PROBLEMS TO SOLVE:
**A.** According to the travel excerpt, who founded the YMCA College of Physical Education in Madras?
**B.** Reproduce the travel excerpt starting with "Several cars at" and going on through "earlier. How fun.".
**C.** Decide whether each statement agrees with the travel excerpt, and support each yes or no with the deciding words quoted from it: (i) The water buffalo had horns spreading six feet. (ii) The Buck house was dark and closed in. (iii) The writer found more people than expected.

SOURCE TEXT:
○ ○ ○ ○ ○ ○ ○

How do I suddenly know so much about Helen’s friend Jo? I was fortunate enough to find an informative article, all about Dr. Rathbone, and I reached out to its author, the very helpful Dr. Carol Ewing Garber. She was kind enough to send over an autobiography Dr. Rathbone wrote, and what a life. Worth a checking out.

Herd of water buffalo with enormous horns spreading six ft, white oxen with tall horns drawing carts quite different from those in Ceylon. Indian huts rectangular, with high pointed roofs, palm trees against a red sky. 

Not so many people as I expected. New housing development, very square modernistic a la Germany. Wide main streets. (25 Catholic schools for Indians in Madras) 

Several cars at Bucks, met several groups just leaving. Mr. Buck remembered me — a charming house, paneled walls, book cases built in, every room has French doors leading out — on 2nd floor to a balcony, bedroom's have sleeping porches. The whole house is open and airy, very unusual, most livable. A young English politician was there, an Indian Rec. Director, handsome, and a Sikh, turban, beard, small clothes, small sword, bracelet - the 5 requirements of the Sikh religion. 

Side note: Mr. Buck is also known as Mr. Harry Crowe Buck. He’d founded the YMCA College of Physical Education in Madras over a decade earlier. How fun.

Reading this all again, now more in slow motion…. if Helen wasn’t distracted by a certain engineer on this boat trip, would she be happily bound for one of those YMCAs?

○ ○ ○ ○ ○ ○ ○

MATERIAL SHOWN:
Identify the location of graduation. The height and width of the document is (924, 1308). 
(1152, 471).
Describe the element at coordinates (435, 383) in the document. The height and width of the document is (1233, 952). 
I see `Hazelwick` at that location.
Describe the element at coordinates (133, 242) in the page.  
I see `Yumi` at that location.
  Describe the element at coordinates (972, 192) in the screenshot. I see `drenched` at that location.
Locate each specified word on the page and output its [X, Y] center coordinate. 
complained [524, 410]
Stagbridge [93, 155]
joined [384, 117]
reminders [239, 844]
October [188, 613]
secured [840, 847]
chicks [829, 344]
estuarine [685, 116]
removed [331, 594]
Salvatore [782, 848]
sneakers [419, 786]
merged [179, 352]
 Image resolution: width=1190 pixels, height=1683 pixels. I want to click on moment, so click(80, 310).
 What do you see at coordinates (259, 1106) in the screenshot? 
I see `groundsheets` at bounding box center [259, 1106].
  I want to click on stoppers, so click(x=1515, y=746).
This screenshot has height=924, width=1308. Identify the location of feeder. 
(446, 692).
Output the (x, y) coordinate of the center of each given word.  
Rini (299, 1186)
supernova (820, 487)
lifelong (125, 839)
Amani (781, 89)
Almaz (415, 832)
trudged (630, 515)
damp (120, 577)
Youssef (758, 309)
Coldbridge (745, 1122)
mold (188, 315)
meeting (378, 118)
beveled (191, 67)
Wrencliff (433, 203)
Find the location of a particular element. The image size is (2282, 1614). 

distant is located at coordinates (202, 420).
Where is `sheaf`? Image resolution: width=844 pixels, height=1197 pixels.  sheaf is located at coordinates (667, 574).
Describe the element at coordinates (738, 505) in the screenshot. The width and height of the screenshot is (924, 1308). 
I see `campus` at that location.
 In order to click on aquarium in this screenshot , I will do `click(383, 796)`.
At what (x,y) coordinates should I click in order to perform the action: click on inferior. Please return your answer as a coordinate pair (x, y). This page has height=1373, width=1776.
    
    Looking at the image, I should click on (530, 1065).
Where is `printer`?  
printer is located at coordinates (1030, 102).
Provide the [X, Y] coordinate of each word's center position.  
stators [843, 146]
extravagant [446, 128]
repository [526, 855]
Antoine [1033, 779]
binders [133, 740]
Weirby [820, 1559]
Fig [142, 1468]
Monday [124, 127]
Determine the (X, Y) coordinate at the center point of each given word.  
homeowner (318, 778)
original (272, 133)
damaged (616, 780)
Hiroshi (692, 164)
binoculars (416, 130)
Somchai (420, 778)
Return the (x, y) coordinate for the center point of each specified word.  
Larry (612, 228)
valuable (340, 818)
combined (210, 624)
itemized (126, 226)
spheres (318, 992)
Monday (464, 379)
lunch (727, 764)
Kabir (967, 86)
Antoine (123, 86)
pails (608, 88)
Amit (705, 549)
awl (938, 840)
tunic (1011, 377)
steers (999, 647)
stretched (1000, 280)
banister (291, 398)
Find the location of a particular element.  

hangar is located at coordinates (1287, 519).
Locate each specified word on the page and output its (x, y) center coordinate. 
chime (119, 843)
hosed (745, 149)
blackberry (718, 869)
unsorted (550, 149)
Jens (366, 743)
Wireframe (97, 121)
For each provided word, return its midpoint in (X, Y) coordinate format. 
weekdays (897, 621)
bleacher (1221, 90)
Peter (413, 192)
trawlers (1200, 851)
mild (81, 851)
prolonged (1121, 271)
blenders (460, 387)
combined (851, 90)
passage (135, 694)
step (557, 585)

○ ○ ○ ○ ○ ○ ○

OUTPUTS IN ORDER:
**A.** Mr. Harry Crowe Buck

**B.**
Several cars at Bucks, met several groups just leaving. Mr. Buck remembered me — a charming house, paneled walls, book cases built in, every room has French doors leading out — on 2nd floor to a balcony, bedroom's have sleeping porches. The whole house is open and airy, very unusual, most livable. A young English politician was there, an Indian Rec. Director, handsome, and a Sikh, turban, beard, small clothes, small sword, bracelet - the 5 requirements of the Sikh religion. 

Side note: Mr. Buck is also known as Mr. Harry Crowe Buck. He’d founded the YMCA College of Physical Education in Madras over a decade earlier. How fun.

**C.**
(i) Yes: "Herd of water buffalo with enormous horns spreading six ft"
(ii) No: "The whole house is open and airy, very unusual, most livable."
(iii) No: "Not so many people as I expected."